Source records:
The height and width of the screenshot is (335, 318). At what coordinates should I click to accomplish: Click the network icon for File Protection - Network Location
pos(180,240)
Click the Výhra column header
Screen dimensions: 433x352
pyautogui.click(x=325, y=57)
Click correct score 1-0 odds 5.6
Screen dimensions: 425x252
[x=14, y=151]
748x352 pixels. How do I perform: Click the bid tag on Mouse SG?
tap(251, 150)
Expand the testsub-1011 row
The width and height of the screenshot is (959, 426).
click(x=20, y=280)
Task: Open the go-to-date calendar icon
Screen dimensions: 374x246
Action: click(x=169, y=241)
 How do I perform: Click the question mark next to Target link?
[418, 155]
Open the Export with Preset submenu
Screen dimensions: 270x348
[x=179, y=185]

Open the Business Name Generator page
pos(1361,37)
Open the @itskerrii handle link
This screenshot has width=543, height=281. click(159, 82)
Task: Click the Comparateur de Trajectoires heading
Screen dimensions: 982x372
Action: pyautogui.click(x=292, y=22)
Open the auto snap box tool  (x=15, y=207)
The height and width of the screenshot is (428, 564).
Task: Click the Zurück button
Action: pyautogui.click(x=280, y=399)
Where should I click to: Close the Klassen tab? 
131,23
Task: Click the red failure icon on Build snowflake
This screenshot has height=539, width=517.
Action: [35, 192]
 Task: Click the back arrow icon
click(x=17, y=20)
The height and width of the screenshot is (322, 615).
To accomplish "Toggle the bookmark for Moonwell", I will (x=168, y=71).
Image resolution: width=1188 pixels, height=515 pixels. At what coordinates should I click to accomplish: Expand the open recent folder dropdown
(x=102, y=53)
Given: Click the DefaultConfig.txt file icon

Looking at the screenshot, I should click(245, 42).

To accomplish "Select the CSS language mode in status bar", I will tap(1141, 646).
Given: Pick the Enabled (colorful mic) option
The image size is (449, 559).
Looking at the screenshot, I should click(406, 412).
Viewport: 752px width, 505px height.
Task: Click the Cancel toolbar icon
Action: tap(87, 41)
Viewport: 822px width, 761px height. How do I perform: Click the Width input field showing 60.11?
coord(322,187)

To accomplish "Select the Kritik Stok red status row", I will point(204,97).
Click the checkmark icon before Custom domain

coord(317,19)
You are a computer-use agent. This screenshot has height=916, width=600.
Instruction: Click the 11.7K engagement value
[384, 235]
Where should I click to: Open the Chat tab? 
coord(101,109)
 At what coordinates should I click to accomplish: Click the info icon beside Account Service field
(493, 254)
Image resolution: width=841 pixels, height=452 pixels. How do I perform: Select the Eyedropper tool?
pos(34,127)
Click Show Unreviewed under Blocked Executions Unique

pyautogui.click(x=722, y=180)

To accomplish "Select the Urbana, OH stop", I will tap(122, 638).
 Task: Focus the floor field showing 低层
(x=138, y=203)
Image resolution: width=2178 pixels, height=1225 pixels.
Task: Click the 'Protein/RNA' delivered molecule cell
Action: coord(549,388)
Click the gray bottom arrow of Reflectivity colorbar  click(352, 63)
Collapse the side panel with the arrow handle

■ Exercise requirements:
Nothing but the lines above from the one containing "Open the Export with Preset submenu" through the one containing "The height and width of the screenshot is (322, 615)." should appear in the answer, each repeated exactly.

■ Answer area:
Open the Export with Preset submenu
Screen dimensions: 270x348
[x=179, y=185]

Open the Business Name Generator page
pos(1361,37)
Open the @itskerrii handle link
This screenshot has width=543, height=281. click(159, 82)
Task: Click the Comparateur de Trajectoires heading
Screen dimensions: 982x372
Action: pyautogui.click(x=292, y=22)
Open the auto snap box tool  (x=15, y=207)
The height and width of the screenshot is (428, 564).
Task: Click the Zurück button
Action: pyautogui.click(x=280, y=399)
Where should I click to: Close the Klassen tab? 
131,23
Task: Click the red failure icon on Build snowflake
This screenshot has height=539, width=517.
Action: [35, 192]
 Task: Click the back arrow icon
click(x=17, y=20)
The height and width of the screenshot is (322, 615).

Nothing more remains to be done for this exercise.